A DeKalb County jury has delivered a crushing verdict for 41-year-old Vincent Denard Simon, tying him to a drug-and-weapons operation out of an Ellenwood home. On Wednesday, June 3, 2026, jurors found Simon guilty of trafficking methamphetamine, trafficking marijuana and two counts of possession of a firearm during the commission of a felony. At a June 4 sentencing hearing, a judge ordered him to serve 20 years in prison, followed by 40 years of probation, and to pay a $1.1 million fine.

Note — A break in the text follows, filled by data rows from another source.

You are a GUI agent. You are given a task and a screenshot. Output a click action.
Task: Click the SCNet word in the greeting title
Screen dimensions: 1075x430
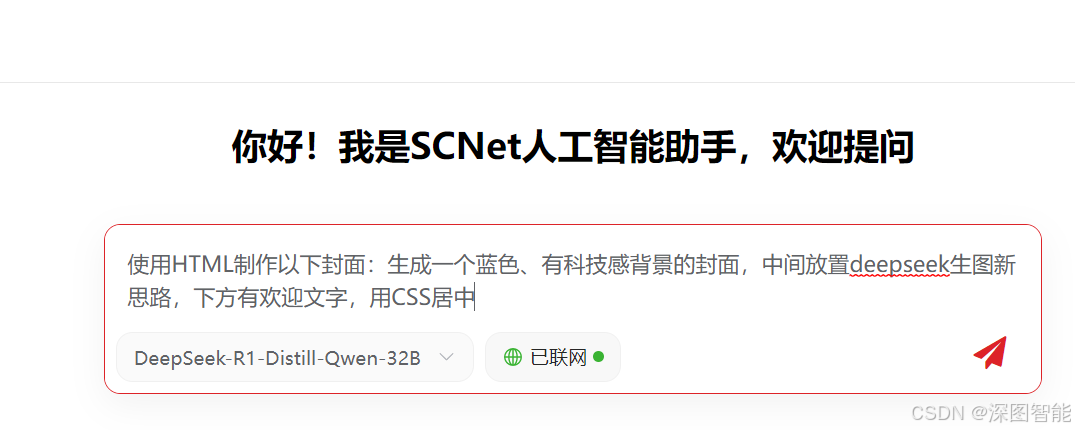coord(466,147)
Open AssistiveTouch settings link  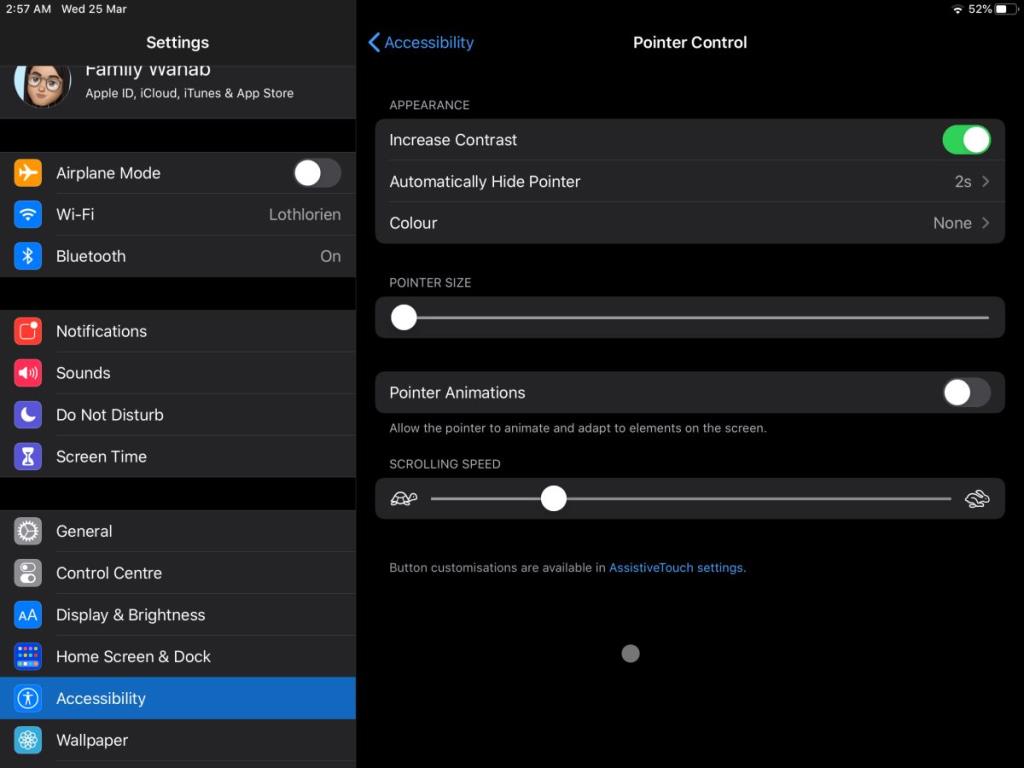click(x=676, y=567)
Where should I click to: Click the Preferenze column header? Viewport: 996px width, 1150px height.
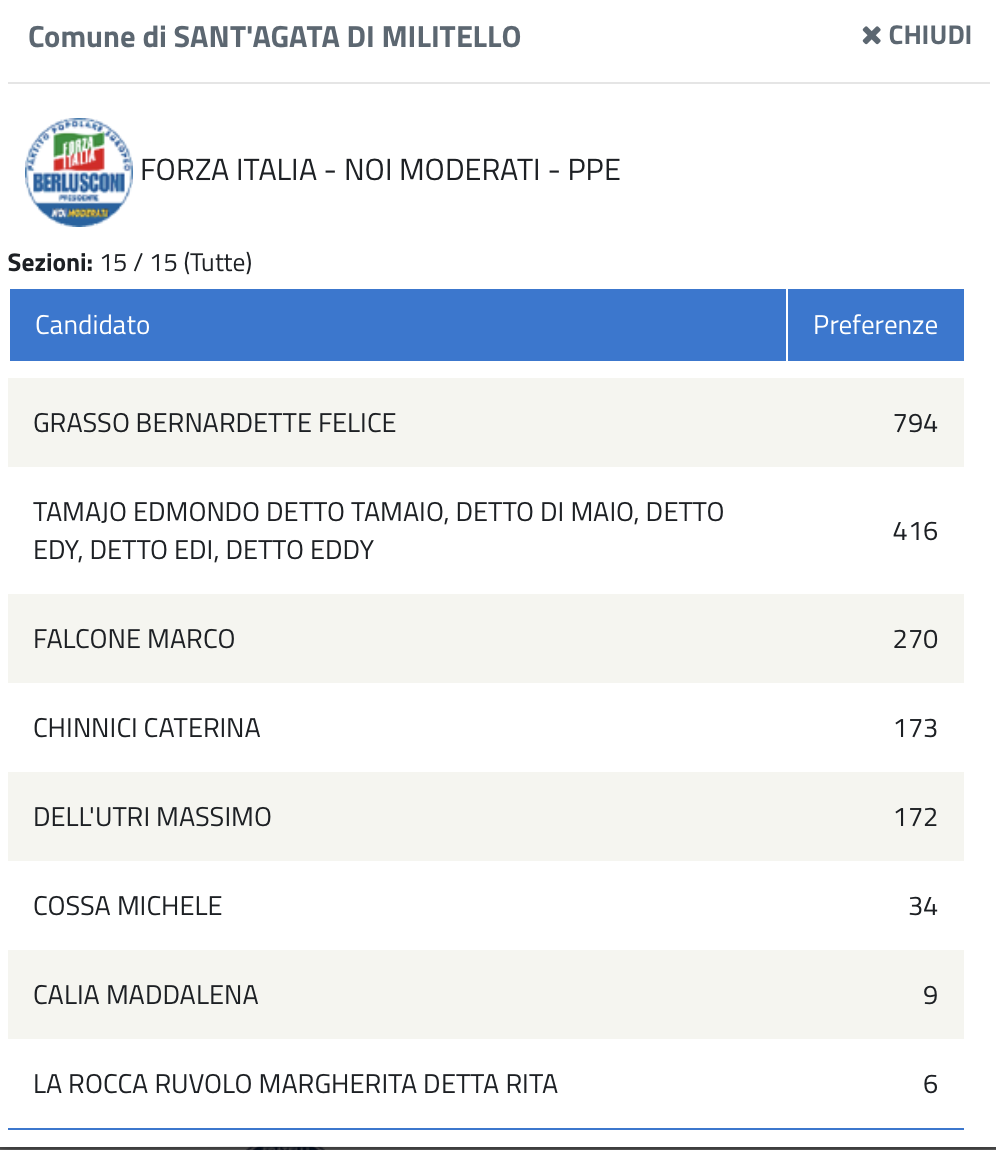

According to a news release from the DeKalb County District Attorney’s Office, the guilty verdicts came after a full trial, and Magistrate Judge Matthew McCoyd, sitting by designation, imposed the sentence. The case was handled by the High Intensity Drug Trafficking Area (HIDTA) unit and prosecuted by Senior Assistant District Attorney Reid White, with assistance from Assistant District Attorney Brittany Carter. The release credited the Georgia Bureau of Investigation with leading the probe that produced the search warrants presented to jurors.
Seizure and evidence
Authorities say the investigation started as a Georgia Bureau of Investigation case and built toward search warrants executed in February 2024. Those warrants, served at homes tied to the Ellenwood operation, uncovered what officials described as a sizeable drug and weapons cache. The Georgia Bureau of Investigation reported seizing roughly 135 pounds of suspected marijuana, multiple kilograms of pills and 45 firearms during the operation. Local reporting at the time also detailed the raid and arrest, cataloging the inventory officers pulled from the homes.
State penalties and precedent
Under Georgia law, trafficking penalties scale up sharply with quantity. Georgia Code §16-13-31 sets mandatory minimum prison terms and steep fines for large-quantity trafficking, according to Justia. For context, a recent metro-area case involving more than a kilogram of methamphetamine resulted in a multidecade sentence and the statutory $1 million fine, according to FOX 5 Atlanta. In Simon’s case, prosecutors secured convictions at trial, and the court went even higher on the financial penalty, assessing a $1.1 million fine as part of the sentence announced this week.
Prosecutors described the outcome as the product of a multi-agency push to shut down what they characterized as a local distribution hub. The DeKalb County release said the case will serve as a model for future investigations, thanked partner agencies for their work and noted that investigators are still open to tips as the broader probe continues.